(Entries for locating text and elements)
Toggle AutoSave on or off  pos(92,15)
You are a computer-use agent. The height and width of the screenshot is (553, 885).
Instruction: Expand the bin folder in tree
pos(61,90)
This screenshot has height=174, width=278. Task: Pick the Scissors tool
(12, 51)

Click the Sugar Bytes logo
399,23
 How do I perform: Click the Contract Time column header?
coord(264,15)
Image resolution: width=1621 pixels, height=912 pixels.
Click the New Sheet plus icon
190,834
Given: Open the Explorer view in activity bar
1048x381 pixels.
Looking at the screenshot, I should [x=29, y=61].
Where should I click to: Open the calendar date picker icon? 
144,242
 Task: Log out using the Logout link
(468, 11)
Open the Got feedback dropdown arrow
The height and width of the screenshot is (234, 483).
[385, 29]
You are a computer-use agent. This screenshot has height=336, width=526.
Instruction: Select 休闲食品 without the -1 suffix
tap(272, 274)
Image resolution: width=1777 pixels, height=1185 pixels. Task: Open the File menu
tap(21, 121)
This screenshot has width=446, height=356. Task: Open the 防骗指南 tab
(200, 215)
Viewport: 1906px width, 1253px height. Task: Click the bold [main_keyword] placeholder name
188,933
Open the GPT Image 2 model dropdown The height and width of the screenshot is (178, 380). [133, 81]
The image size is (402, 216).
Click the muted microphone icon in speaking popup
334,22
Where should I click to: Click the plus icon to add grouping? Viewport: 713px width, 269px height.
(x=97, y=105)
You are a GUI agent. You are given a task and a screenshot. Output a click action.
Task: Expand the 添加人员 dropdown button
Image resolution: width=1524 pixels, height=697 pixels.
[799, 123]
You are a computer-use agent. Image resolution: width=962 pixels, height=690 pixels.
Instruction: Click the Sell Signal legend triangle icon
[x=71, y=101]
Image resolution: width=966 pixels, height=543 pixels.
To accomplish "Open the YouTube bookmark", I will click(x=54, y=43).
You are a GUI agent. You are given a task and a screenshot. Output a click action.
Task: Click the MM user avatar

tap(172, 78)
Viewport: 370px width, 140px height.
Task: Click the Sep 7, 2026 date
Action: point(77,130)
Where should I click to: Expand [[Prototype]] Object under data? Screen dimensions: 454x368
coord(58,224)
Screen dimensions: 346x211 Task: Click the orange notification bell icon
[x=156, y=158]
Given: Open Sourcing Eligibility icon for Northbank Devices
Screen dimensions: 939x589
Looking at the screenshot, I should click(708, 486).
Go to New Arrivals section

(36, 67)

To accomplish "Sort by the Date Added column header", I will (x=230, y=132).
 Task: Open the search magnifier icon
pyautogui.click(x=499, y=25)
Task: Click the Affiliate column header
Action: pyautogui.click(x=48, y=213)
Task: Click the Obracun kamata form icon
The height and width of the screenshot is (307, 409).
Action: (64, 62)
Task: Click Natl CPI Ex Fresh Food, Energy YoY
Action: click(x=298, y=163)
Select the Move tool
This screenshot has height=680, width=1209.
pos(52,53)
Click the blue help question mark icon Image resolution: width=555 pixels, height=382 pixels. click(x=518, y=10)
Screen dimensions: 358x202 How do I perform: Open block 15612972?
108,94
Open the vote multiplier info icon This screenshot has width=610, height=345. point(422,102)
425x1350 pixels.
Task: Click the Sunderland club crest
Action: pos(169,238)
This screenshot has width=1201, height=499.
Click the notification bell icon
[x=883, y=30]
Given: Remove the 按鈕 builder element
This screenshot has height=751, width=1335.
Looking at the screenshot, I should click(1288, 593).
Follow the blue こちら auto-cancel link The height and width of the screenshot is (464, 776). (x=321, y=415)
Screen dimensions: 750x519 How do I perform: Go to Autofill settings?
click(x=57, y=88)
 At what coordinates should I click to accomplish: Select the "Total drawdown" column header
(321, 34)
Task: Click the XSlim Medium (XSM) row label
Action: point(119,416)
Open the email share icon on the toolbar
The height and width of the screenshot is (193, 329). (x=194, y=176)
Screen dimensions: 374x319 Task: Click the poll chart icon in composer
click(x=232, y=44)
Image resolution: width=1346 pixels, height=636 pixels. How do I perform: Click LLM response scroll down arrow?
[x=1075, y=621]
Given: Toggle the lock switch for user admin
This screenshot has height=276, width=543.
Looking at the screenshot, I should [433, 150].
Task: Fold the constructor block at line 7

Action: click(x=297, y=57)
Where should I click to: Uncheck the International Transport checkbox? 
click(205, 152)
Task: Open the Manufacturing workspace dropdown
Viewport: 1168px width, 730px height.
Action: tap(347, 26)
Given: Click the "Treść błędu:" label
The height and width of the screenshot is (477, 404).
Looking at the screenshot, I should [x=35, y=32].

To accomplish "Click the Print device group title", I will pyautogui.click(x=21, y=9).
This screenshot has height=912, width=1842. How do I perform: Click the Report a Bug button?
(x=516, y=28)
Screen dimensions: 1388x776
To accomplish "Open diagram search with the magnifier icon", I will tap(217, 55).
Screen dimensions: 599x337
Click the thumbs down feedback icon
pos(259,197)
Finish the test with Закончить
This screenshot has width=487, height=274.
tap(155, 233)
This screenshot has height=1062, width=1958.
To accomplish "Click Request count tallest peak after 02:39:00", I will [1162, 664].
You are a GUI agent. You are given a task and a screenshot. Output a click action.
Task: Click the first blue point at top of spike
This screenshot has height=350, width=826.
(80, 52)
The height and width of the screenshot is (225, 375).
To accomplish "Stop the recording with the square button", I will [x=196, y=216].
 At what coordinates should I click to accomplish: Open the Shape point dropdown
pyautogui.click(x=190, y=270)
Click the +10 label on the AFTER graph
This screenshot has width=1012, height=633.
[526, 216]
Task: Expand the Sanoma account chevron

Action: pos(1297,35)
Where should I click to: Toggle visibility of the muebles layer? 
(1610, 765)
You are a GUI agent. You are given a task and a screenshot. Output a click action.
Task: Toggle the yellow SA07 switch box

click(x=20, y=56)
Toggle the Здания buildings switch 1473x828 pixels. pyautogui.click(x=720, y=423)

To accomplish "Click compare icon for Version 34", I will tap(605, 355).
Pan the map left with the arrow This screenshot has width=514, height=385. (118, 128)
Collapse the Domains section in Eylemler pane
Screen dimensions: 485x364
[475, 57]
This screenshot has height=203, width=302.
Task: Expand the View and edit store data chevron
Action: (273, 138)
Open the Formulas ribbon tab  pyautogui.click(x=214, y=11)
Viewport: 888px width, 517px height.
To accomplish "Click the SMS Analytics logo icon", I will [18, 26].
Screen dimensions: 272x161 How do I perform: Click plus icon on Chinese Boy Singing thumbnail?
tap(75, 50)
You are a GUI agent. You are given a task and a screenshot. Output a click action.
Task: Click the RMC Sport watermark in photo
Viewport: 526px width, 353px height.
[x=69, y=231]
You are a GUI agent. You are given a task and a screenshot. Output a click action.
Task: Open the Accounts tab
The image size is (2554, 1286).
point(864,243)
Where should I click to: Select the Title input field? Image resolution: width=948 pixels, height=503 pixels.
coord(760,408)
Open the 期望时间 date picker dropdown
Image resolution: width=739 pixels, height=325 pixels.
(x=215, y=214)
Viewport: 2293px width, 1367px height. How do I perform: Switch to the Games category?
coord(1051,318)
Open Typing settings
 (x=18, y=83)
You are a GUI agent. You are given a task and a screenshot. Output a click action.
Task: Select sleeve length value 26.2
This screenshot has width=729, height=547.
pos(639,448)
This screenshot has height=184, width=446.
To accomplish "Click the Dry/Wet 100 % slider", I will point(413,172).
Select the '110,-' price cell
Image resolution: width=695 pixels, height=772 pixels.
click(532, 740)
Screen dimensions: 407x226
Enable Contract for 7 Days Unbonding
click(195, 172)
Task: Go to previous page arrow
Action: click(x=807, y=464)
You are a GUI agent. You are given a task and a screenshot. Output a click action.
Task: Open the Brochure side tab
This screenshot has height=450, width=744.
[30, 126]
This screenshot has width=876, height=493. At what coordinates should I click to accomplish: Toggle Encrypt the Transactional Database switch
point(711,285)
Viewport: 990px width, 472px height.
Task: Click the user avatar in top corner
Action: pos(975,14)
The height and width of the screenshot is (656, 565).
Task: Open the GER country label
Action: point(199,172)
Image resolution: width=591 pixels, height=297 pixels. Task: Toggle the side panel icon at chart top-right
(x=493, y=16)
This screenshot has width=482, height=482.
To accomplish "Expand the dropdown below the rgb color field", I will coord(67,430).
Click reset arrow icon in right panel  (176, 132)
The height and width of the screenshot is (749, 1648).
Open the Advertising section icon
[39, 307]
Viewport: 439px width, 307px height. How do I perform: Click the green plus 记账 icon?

● REQUIRED TASK: Update the lines starting with the line that contains "Viewport: 2293px width, 1367px" and going on through the line that contains "pos(639,448)", replacing "Games" with "Sports" and leaving everything else unchanged.

● WRITTEN RESPONSE:
Viewport: 2293px width, 1367px height. How do I perform: Switch to the Sports category?
coord(1051,318)
Open Typing settings
 (x=18, y=83)
You are a GUI agent. You are given a task and a screenshot. Output a click action.
Task: Select sleeve length value 26.2
This screenshot has width=729, height=547.
pos(639,448)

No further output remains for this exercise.